**** Records shown ****

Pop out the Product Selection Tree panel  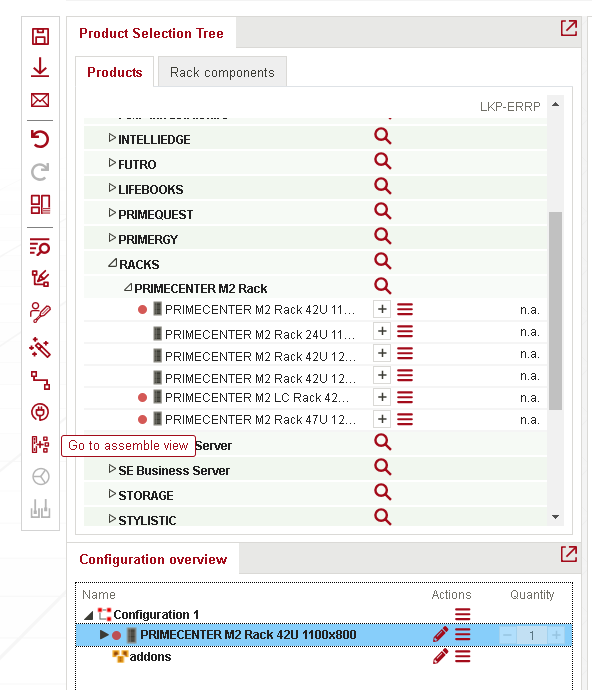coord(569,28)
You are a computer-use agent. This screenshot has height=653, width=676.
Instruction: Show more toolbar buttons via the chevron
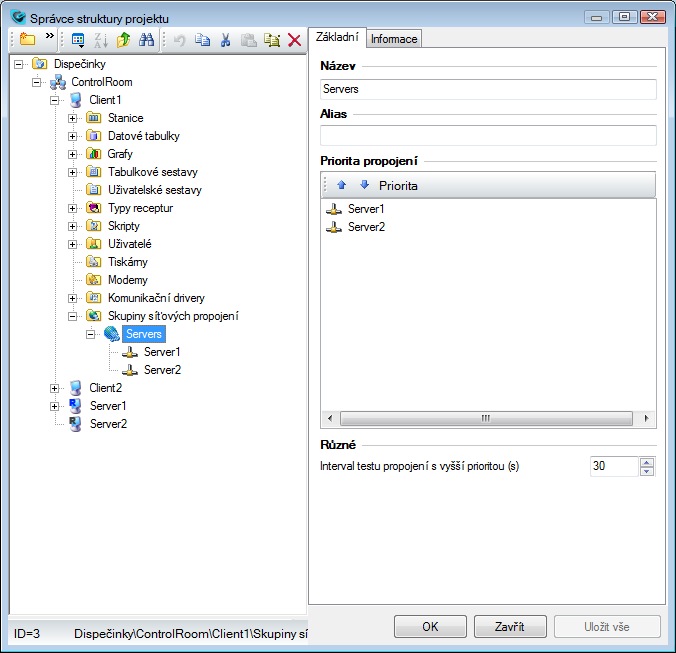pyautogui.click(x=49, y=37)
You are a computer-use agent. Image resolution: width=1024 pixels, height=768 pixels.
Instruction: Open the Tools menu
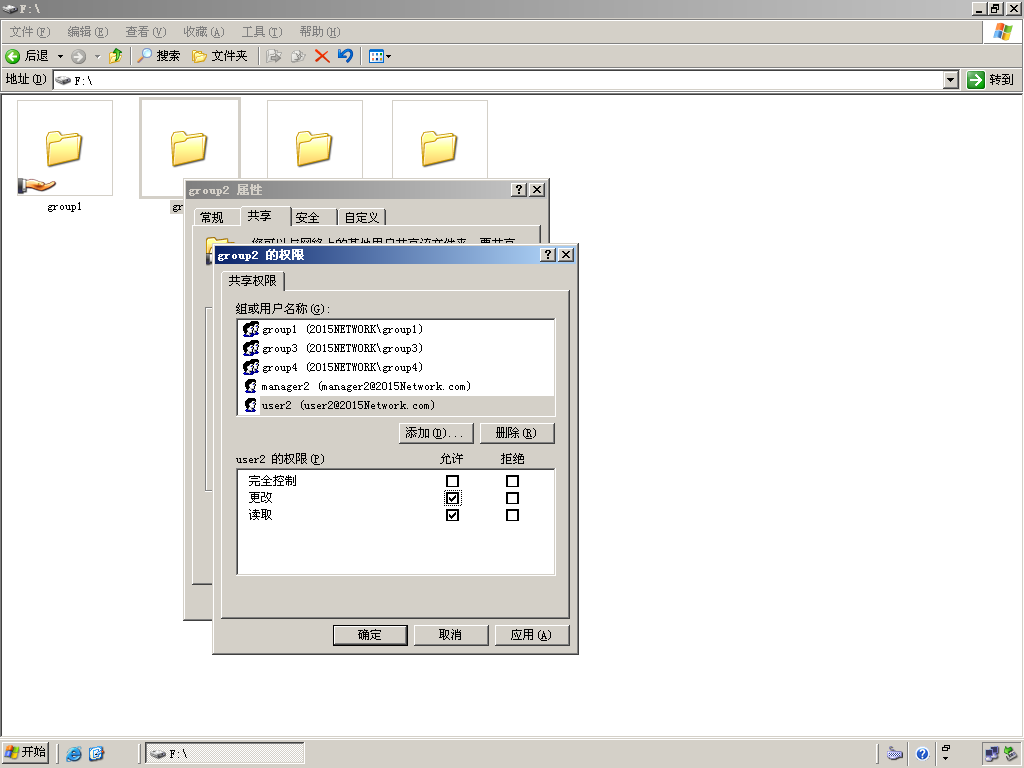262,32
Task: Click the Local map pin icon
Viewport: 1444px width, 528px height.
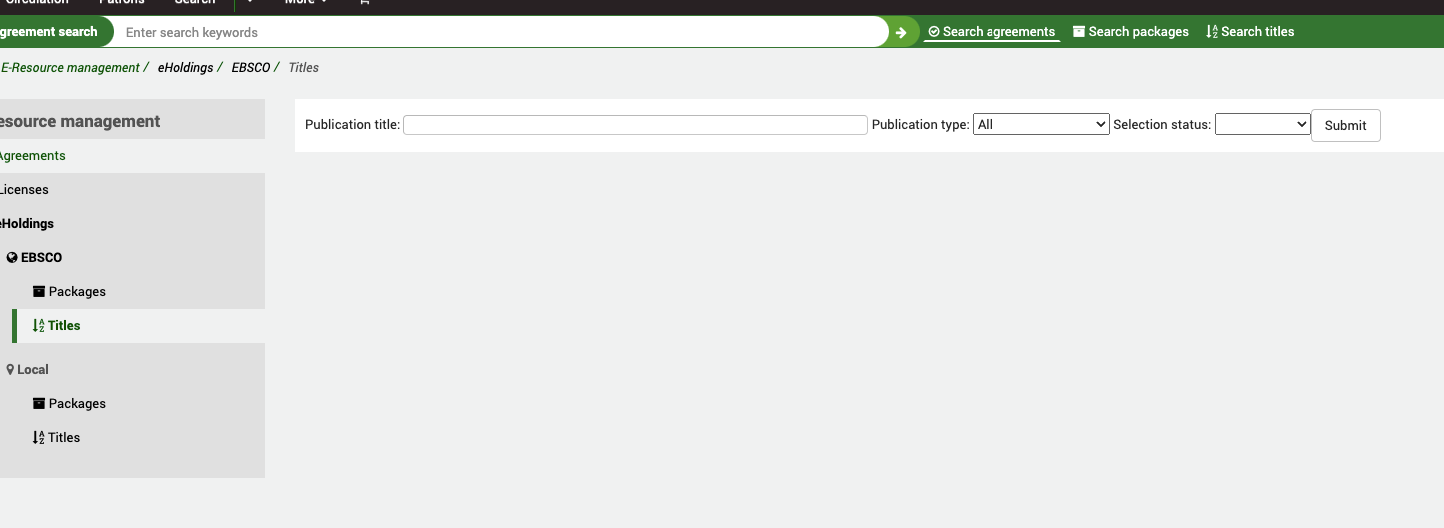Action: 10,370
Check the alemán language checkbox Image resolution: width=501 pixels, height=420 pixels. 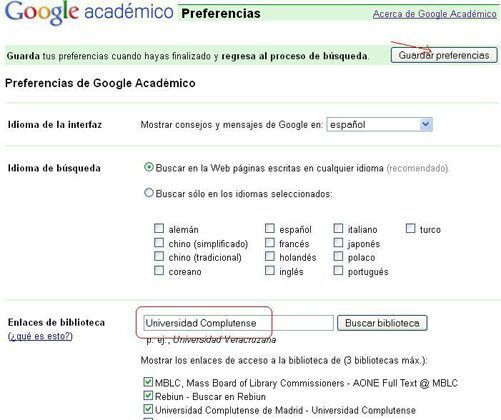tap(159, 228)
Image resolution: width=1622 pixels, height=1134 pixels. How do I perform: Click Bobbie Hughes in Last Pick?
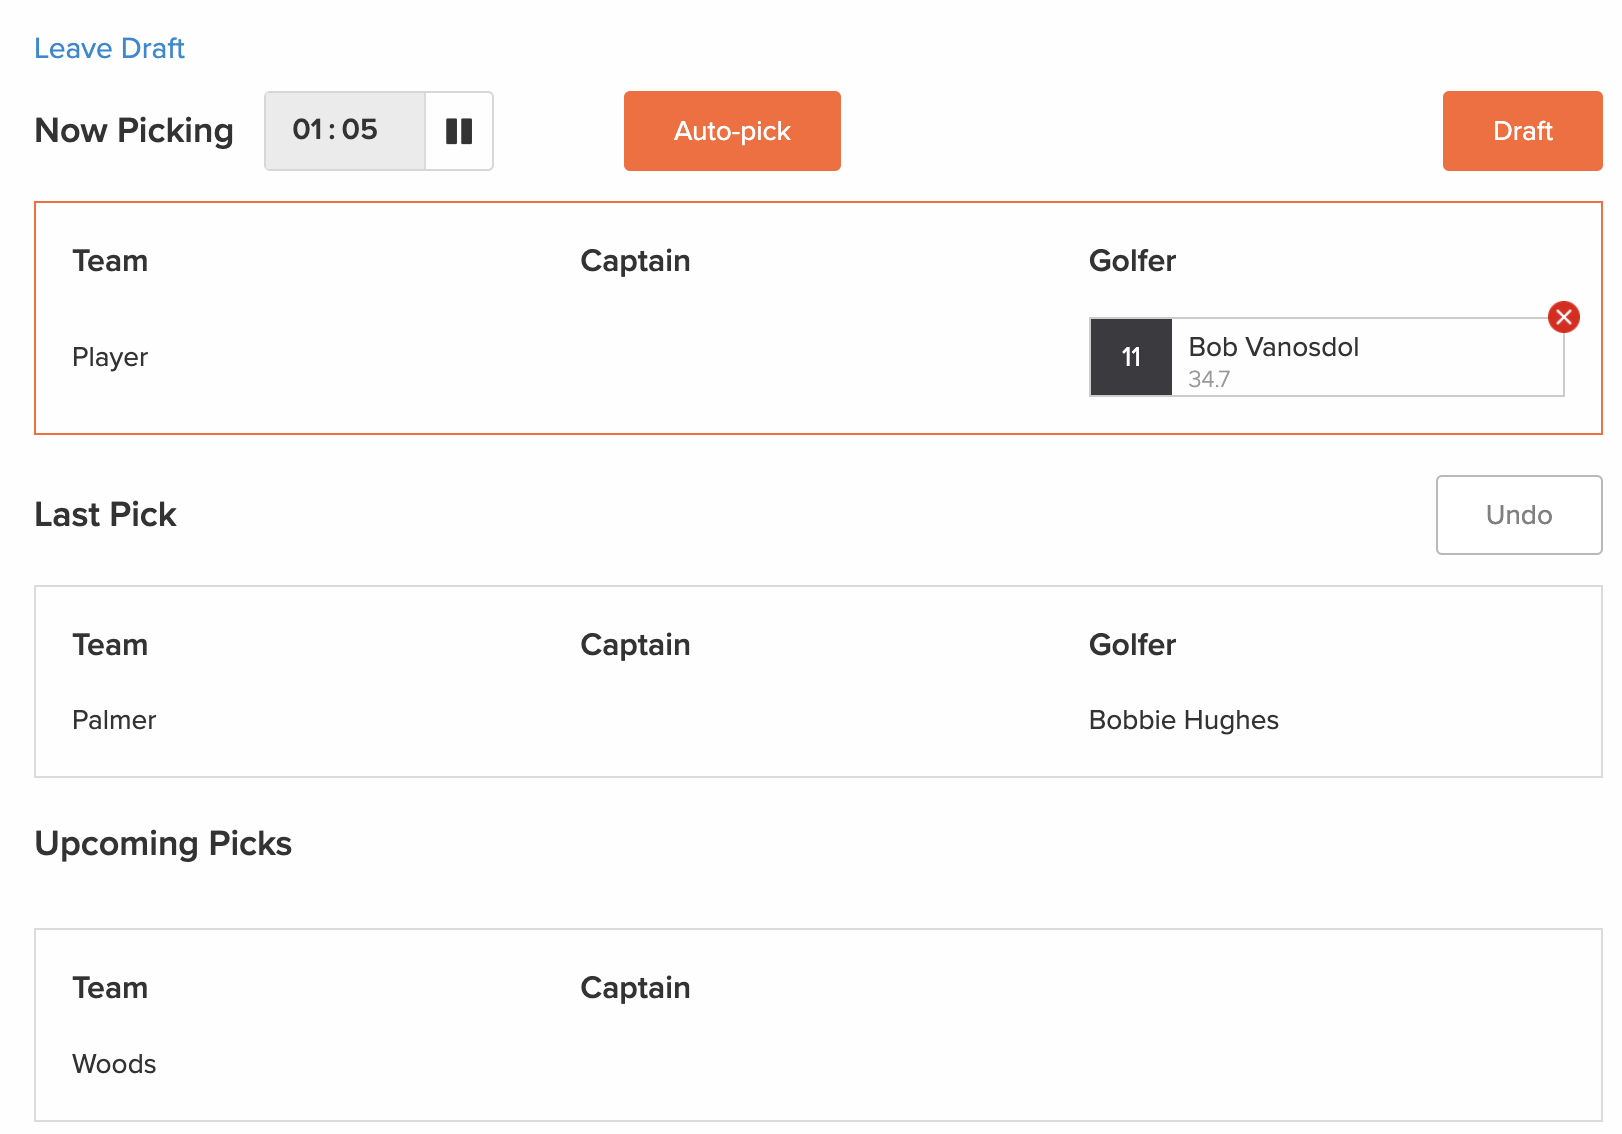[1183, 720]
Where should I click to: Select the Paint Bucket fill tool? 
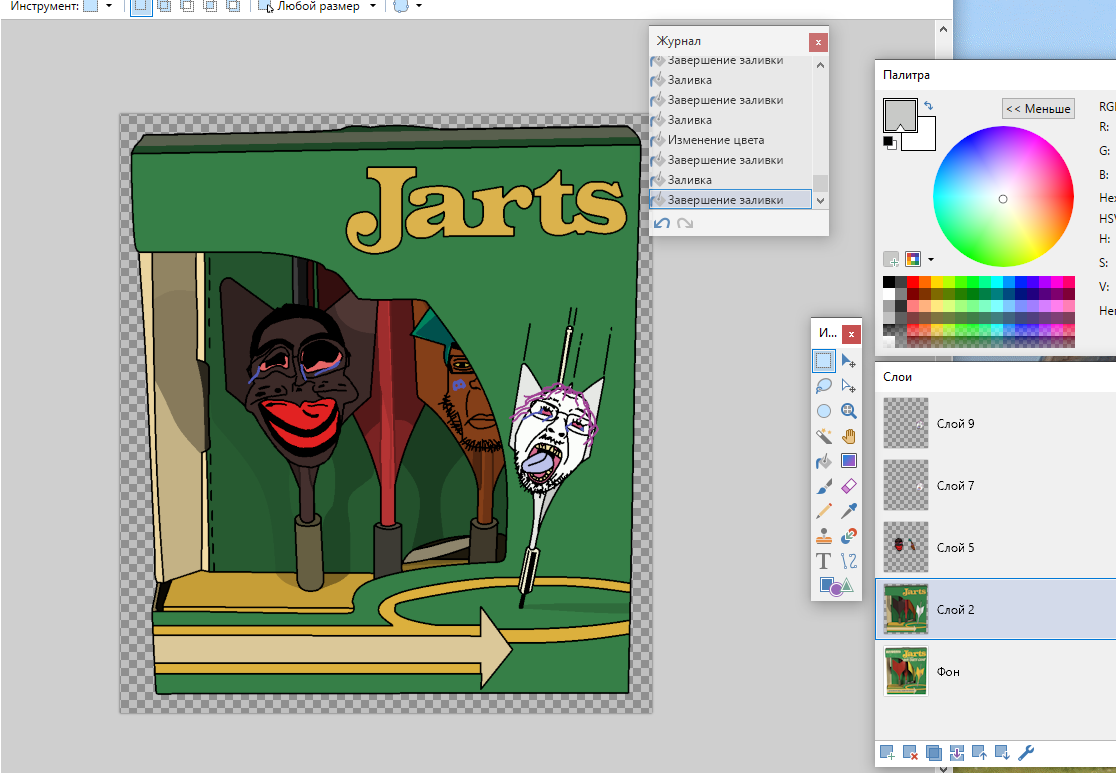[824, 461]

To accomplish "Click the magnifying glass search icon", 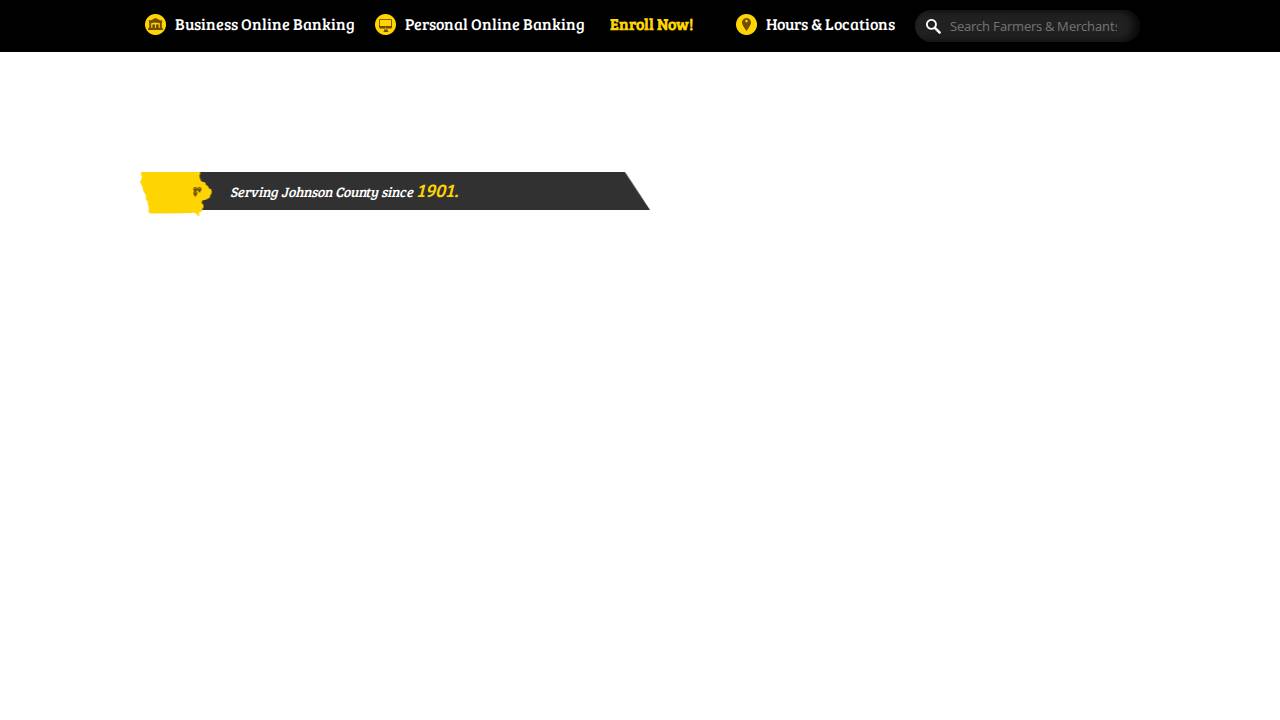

****

Update the part of the items that opens with the line containing "Where should I" and closes with the end of the items, replacing "Paint Bucket" with "Gradient" and keeping everything else unchanged. Leave the pictures out of your answer.

Where should I click to: Select the Gradient fill tool? 
[824, 461]

To accomplish "Click the magnifying glass search icon", 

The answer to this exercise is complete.